The rsubgroup package: Algorithms for subgroup discovery and analytics for the R environment!
The rsubgroup package provides a collection of efficient and effective algorithms and tools for subgroup analytics. It features subgroup discovery, community mining, and subsequent analysis for the free R environment.
The package integrates an interface to the org.vikamine.kernel library of the VIKAMINE system (http://www.vikamine.org) - implementing subgroup discovery and pattern mining algorithms in Java, for example, the SD-Map*, SD-Map and the BSD algorithms.
Download and install from CRAN:
Get the latest stable rsubgroup package on CRAN
Development:
Installation of the current development package:
- Download the package.
- Open a shell and go to the download directory.
- Execute "R CMD INSTALL <rsubgroup-package>"
- On Windows, you might need to execute a "SET JAVA_HOME=" before installing the package.
- Also on Windows, a "R CMD INSTALL <rsubgroup-package> --no-multiarch" might be necessary to install the package if you encounter problems with locating the jvm.dll.
Usage hints:
- Check the subgroup discovery examples contained in the documentation.
- .jinit(parameters="-Xmx2048m") allows you to provide extra memory (e.g., 2GB) to the JVM
Important: Please note that this needs to happen before rJava is used in any way.
After the JVM has been initialized (and started), setting the heap space has no effect
any more.
Therefore, it is recommended to execute the .jinit(...) command right
after loading the rJava package.
Example:
library(rJava)
.jinit(parameters="-Xmx2048M") # for two gigabytes heap space, for example
library(rsubgroup)
- In CreateSDTask(source, ...), source can be a data frame or a filename.
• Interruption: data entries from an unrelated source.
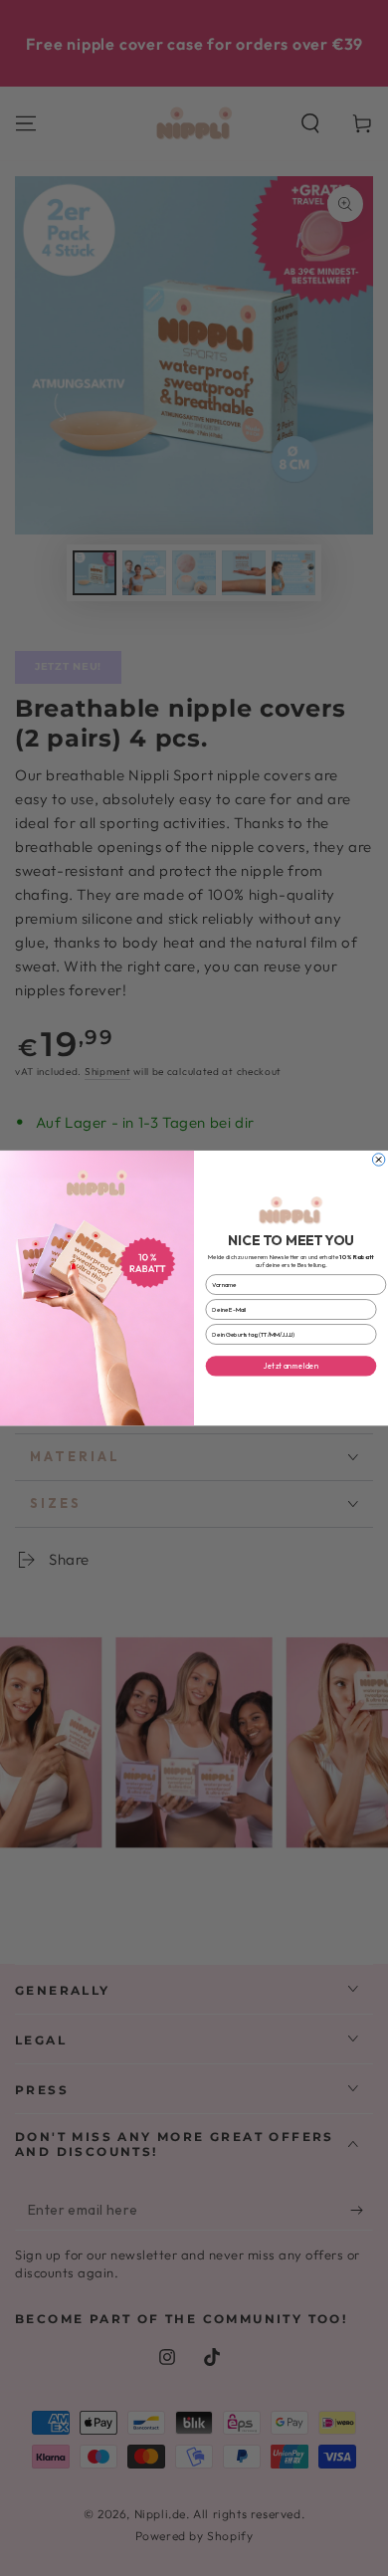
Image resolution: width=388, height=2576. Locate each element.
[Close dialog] (378, 1160)
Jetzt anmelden (291, 1366)
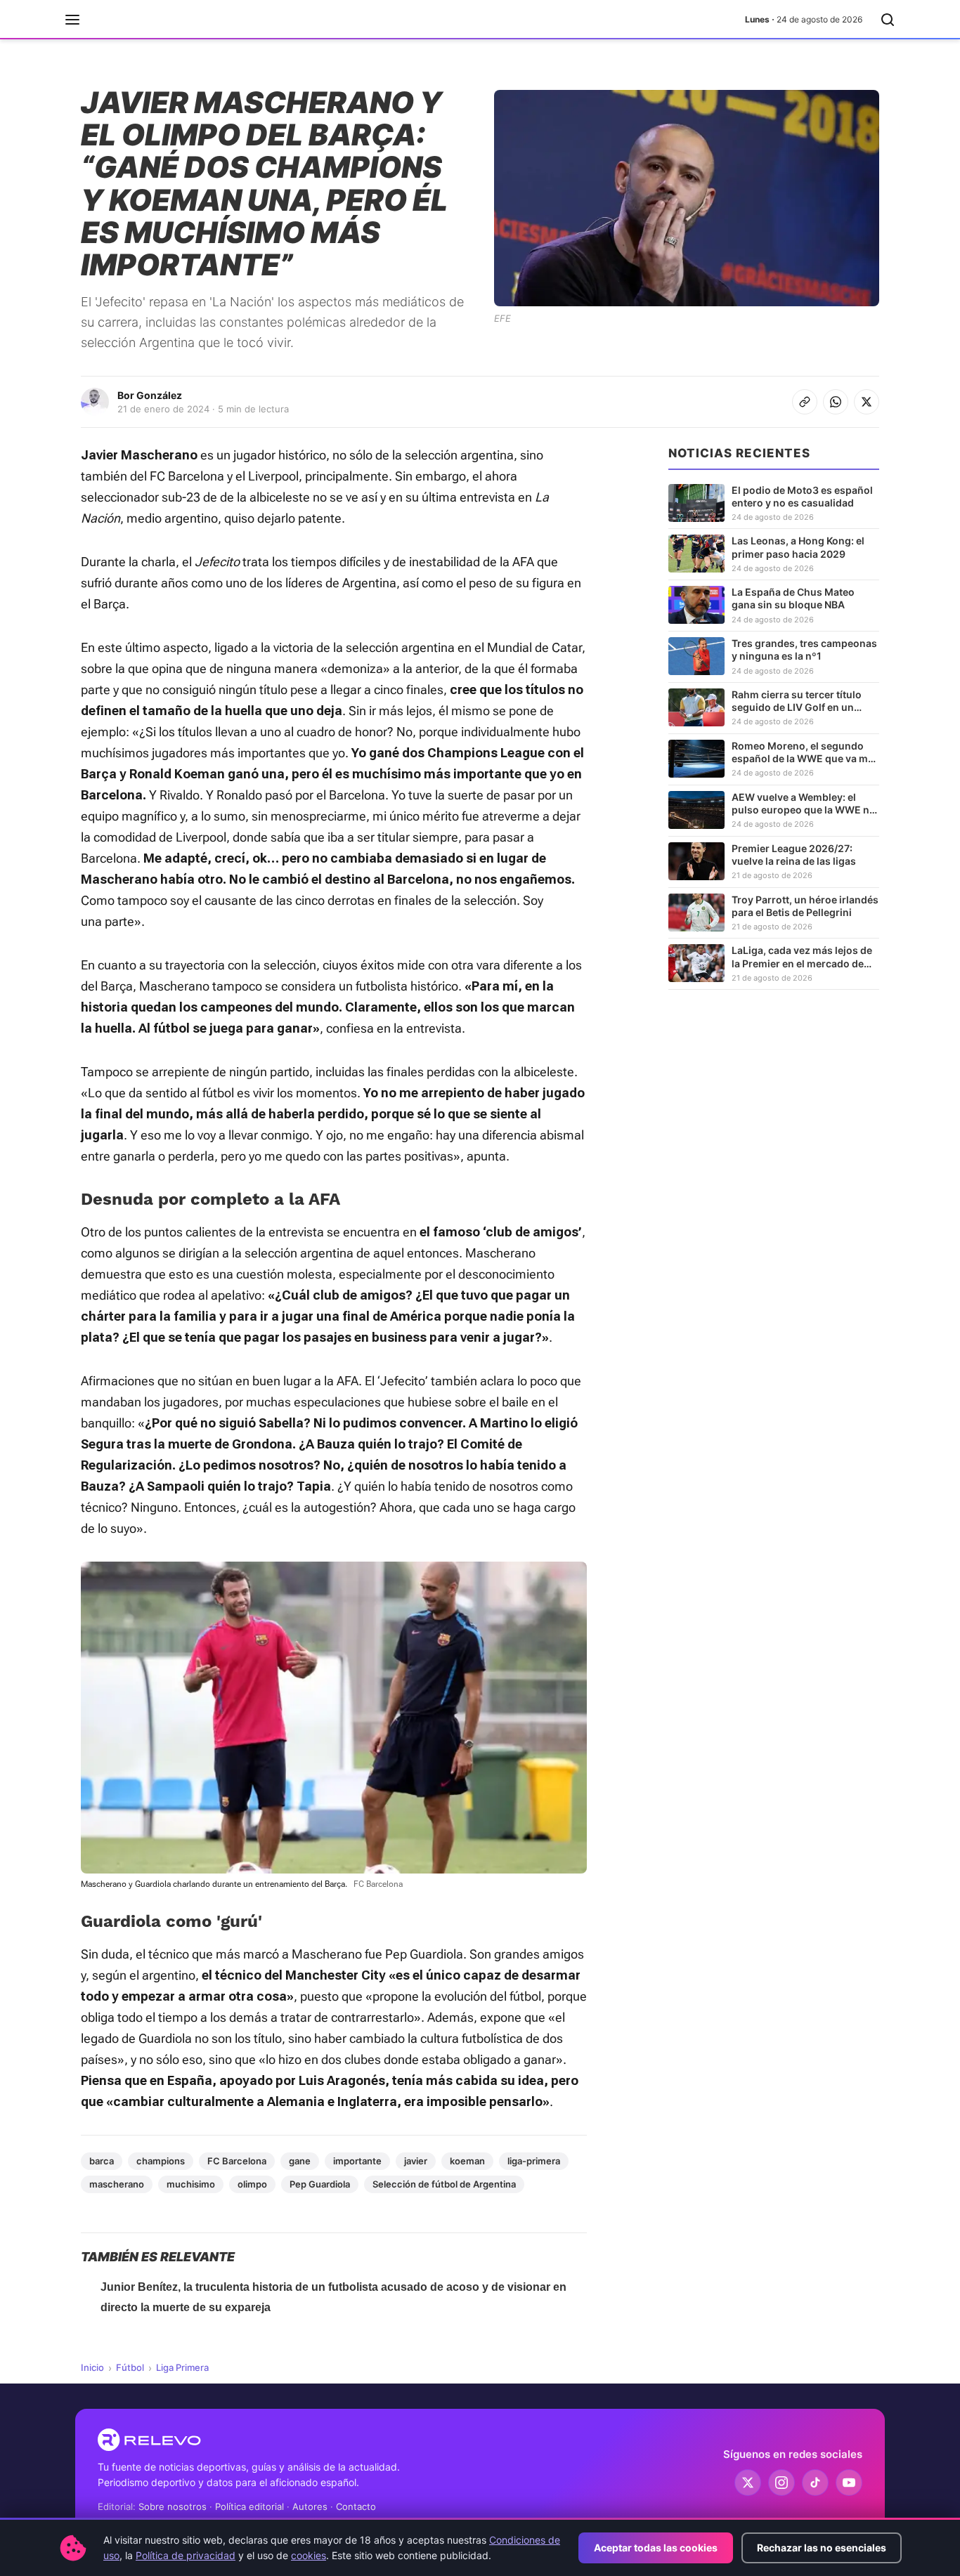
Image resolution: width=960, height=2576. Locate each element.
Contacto (356, 2506)
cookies (308, 2555)
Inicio (92, 2367)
Providing a file name directly provides the data to the subgroup discovery algorithms on the Java side, which is more memory efficient than converting the data frame to the Java representation.
References and related publications:
[1] Martin Atzmueller (2015) Subgroup Discovery. WIREs Data Mining Knowl Discov, 5:35-49.
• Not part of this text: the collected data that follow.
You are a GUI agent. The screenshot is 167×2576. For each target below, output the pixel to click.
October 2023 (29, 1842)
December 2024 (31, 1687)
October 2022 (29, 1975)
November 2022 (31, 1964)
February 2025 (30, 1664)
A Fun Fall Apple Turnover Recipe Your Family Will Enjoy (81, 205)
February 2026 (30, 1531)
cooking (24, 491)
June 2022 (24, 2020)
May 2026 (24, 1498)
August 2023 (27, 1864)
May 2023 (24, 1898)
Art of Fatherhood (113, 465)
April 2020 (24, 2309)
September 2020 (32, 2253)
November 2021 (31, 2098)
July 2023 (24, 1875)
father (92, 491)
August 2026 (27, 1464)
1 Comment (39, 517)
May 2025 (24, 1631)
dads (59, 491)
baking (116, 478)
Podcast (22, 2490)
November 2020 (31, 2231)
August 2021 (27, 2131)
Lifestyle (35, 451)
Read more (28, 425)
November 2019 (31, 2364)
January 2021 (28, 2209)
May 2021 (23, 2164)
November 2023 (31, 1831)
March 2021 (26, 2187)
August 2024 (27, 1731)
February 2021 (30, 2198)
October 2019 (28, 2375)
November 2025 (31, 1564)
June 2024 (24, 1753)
[2] Martin Atzmueller and Florian Lemmerich (2012) VIKAMINE - Open-Source Subgroup Discovery, Pattern Mining, and Analytics.
In: Proc. ECML/PKDD, Springer Verlag.
[3] Martin Atzmueller (2007) Knowledge-Intensive Subgroup Mining -- Techniques for Automatic and Interactive Discovery.
Dissertations in Artificial Intelligence-Infix (Diski), (307)IOS Press.
[4] Martin Atzmueller and Frank Puppe (2006) SD-Map - A Fast Algorithm for Exhaustive Subgroup Discovery.
In: Knowledge Discovery in Databases: PKDD 2006, LNCS 4213, pp. 6-17, Springer Verlag.
[5] Martin Atzmueller, Frank Puppe and Hans-Peter Buscher (2005) Exploiting Background Knowledge for Knowledge-Intensive Subgroup Discovery.
In: Proc. 19th International Joint Conference on Artificial Intelligence (IJCAI-05), 647--652, Edinburgh, Scotland.
Last updated: 2021-02-05 by Martin Atzmueller.